DIRECTIONS FOR THIS TASK:
Write down exactly the lines from the one below that has "Click the 10 mm value at top-left rain band" to the end of the data, both ends included; the pictures should not appear in your copy.

══════════════════════════════

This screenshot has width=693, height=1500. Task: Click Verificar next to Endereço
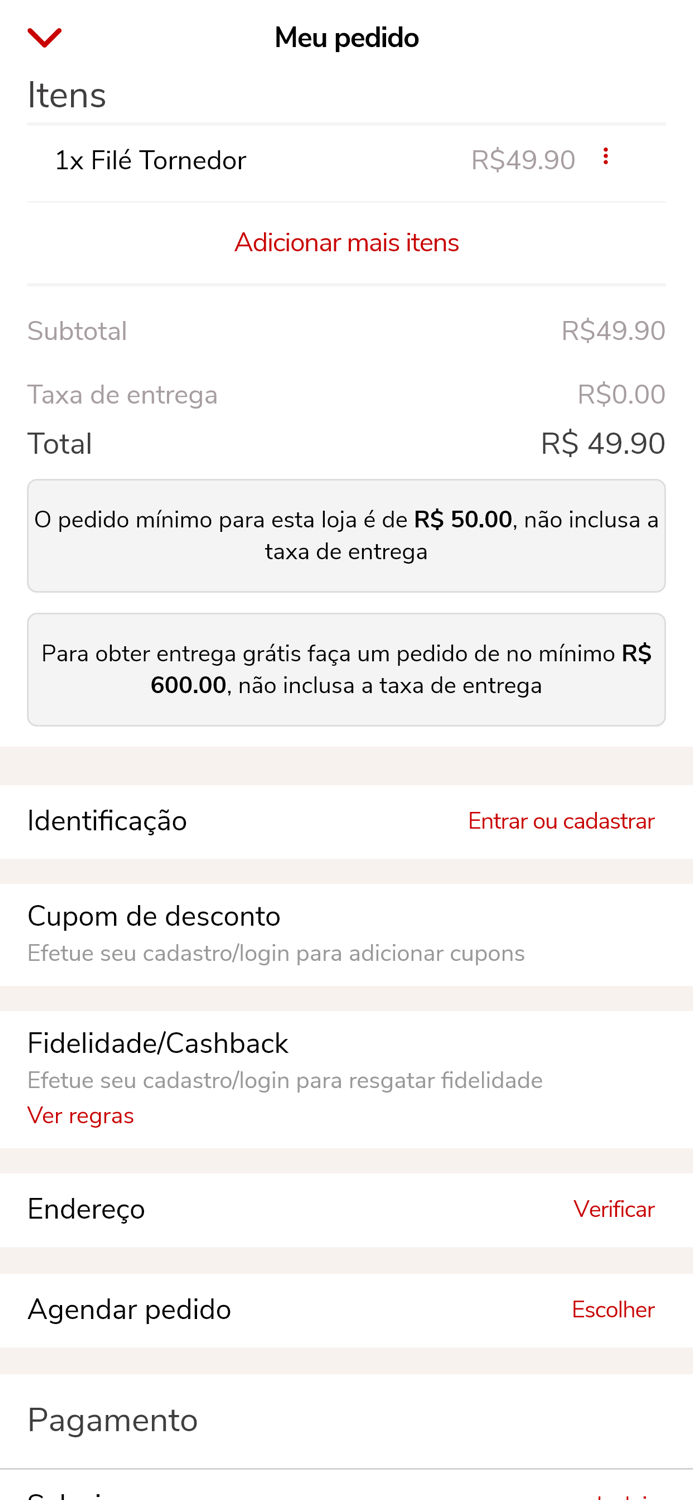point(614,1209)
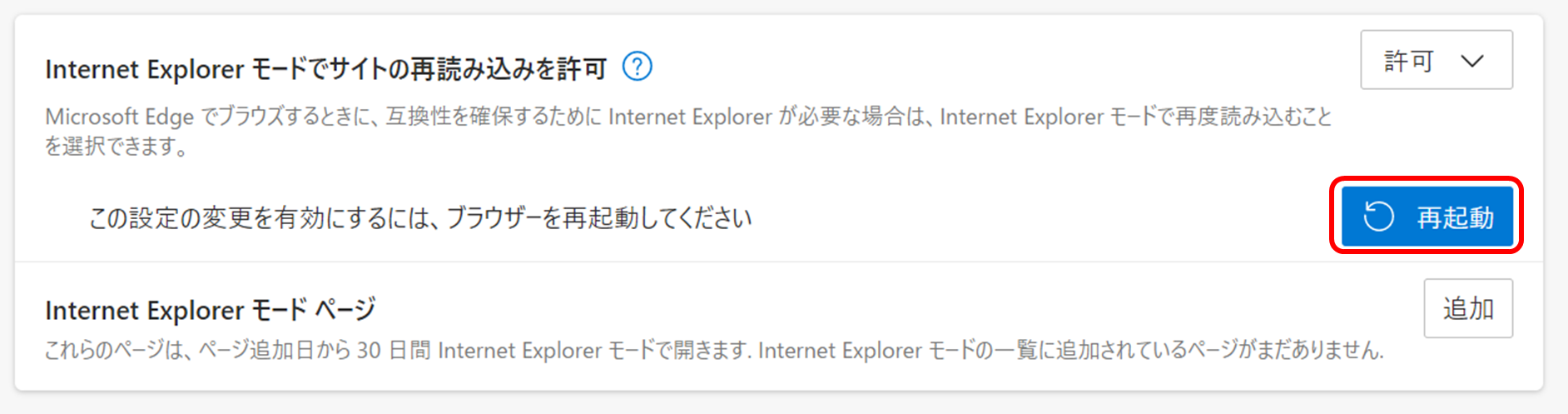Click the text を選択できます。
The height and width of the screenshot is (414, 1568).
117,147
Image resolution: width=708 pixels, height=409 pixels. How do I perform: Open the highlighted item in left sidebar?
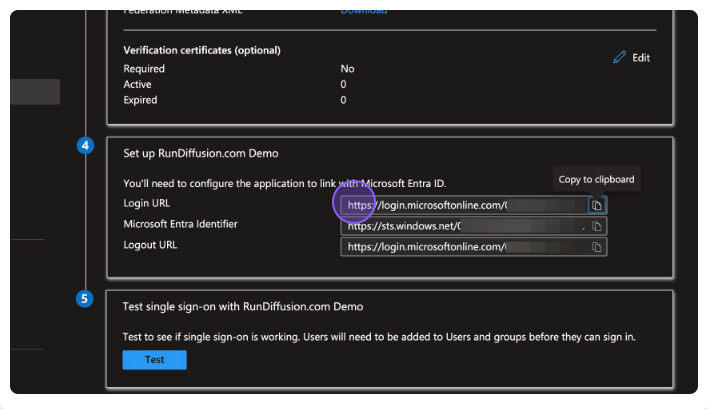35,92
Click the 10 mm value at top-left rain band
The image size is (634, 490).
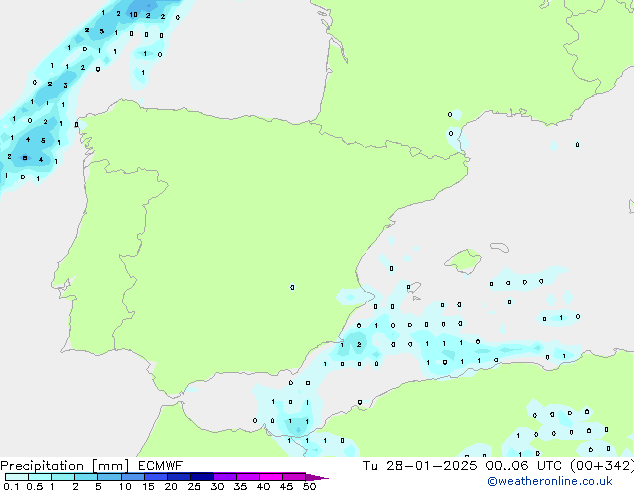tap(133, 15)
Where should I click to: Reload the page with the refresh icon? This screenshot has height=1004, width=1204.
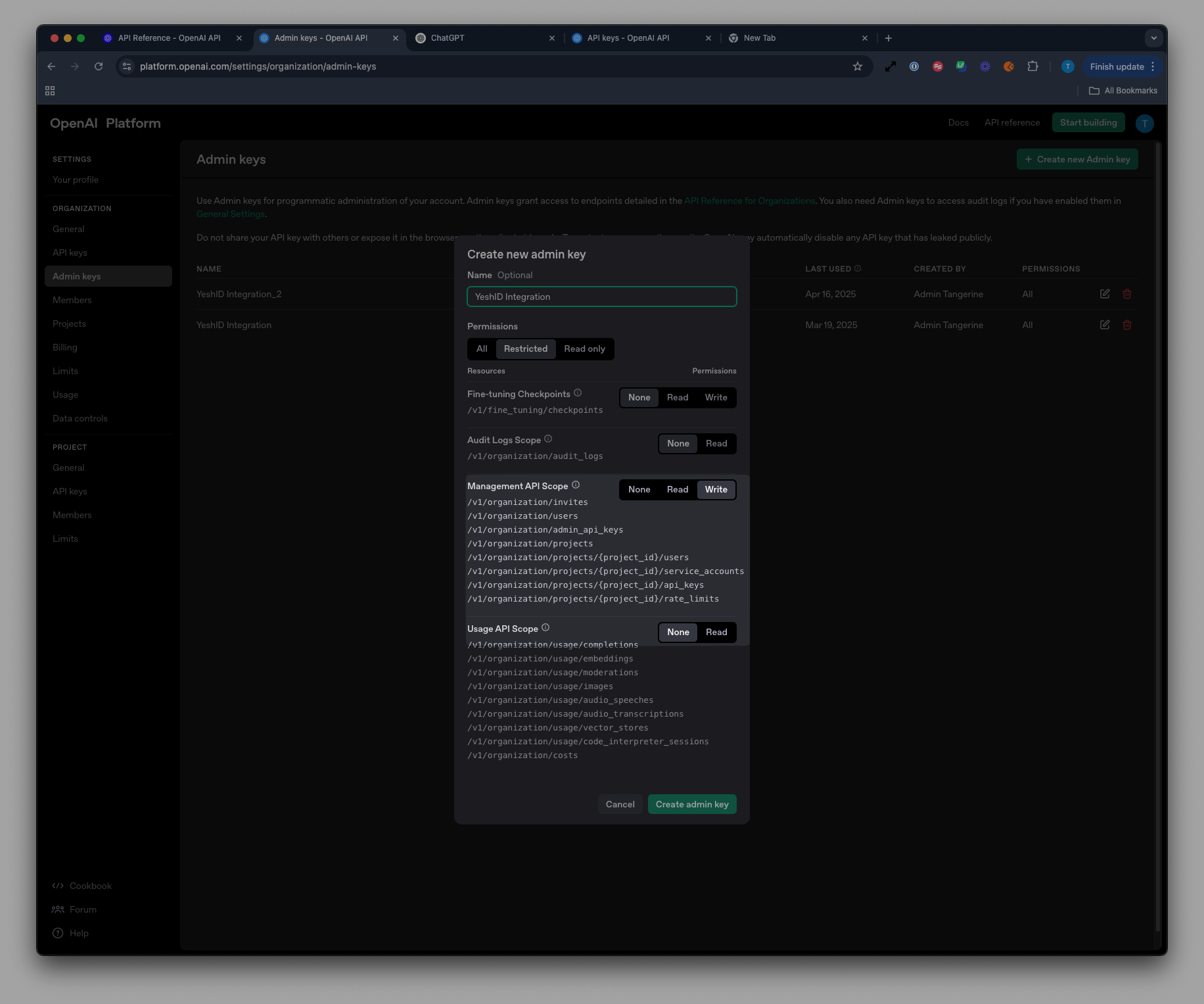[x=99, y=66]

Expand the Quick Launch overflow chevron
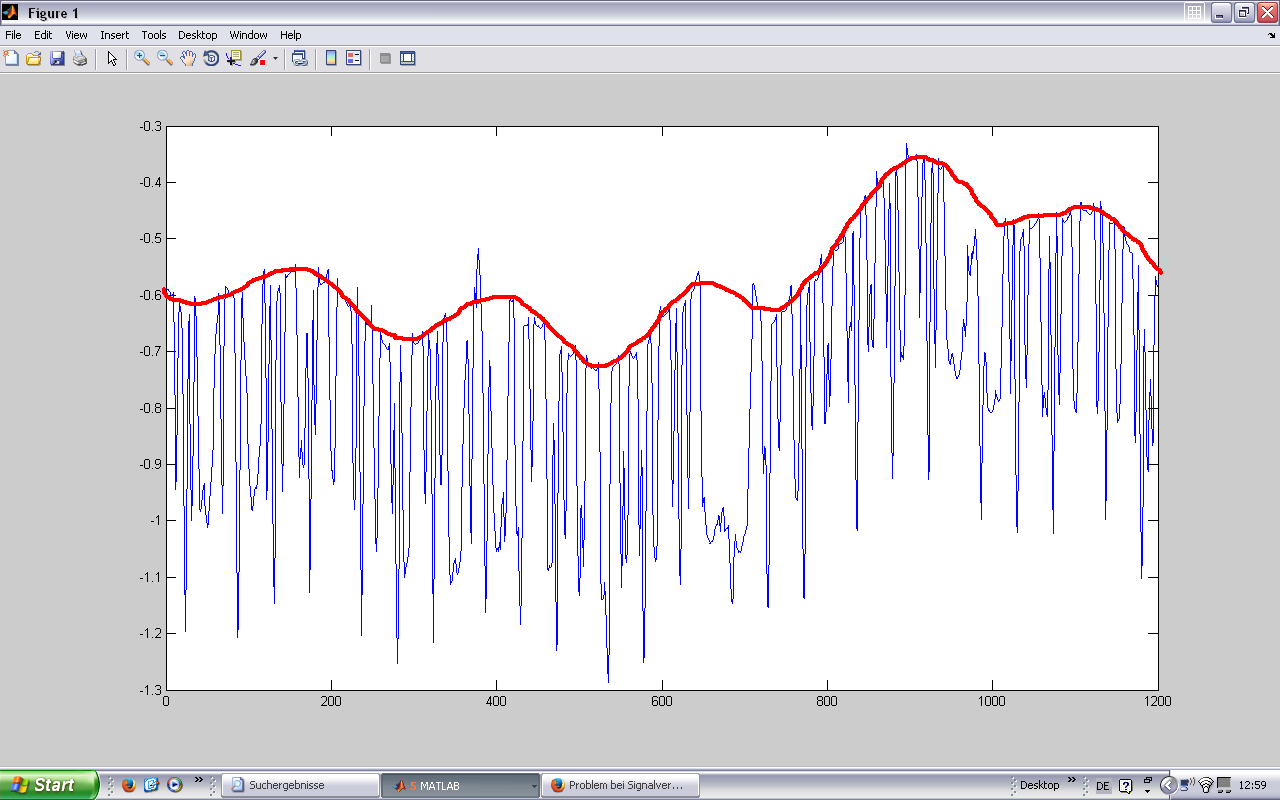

══════════════════════════════

RESPONSE AREA:
Click the 10 mm value at top-left rain band
The image size is (634, 490).
tap(133, 15)
Where should I click to: Reload the page with the refresh icon? This screenshot has height=1004, width=1204.
[x=99, y=66]

Expand the Quick Launch overflow chevron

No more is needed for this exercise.